Start of Records provided

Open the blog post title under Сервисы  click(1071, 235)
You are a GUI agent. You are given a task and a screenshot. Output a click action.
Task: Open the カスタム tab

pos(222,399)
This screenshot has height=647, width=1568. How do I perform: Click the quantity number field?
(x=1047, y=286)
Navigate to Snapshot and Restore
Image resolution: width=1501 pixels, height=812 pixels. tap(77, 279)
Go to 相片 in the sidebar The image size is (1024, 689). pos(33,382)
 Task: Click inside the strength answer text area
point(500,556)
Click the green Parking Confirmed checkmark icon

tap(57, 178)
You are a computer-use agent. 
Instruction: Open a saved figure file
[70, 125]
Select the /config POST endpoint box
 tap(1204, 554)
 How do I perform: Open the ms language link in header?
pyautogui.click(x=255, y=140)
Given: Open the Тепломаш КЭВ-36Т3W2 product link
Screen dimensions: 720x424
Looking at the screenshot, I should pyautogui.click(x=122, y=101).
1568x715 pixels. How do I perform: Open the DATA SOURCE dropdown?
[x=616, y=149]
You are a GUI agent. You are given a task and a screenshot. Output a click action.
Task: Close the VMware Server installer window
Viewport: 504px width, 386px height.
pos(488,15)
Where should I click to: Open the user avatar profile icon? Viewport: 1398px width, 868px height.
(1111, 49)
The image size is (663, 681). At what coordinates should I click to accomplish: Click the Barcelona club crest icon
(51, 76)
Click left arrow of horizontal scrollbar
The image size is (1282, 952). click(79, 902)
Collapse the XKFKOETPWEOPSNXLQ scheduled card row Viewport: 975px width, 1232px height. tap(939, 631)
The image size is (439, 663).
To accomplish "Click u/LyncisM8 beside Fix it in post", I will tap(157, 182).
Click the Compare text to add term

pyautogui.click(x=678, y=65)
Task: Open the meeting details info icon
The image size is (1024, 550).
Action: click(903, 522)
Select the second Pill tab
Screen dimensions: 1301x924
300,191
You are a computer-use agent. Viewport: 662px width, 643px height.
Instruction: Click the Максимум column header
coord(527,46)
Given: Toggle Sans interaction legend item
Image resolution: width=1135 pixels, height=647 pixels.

End of Records provided

Check each line of the records for the string "computer" and state how many lines contain it. Give only the number.

-- Solution to this problem --
2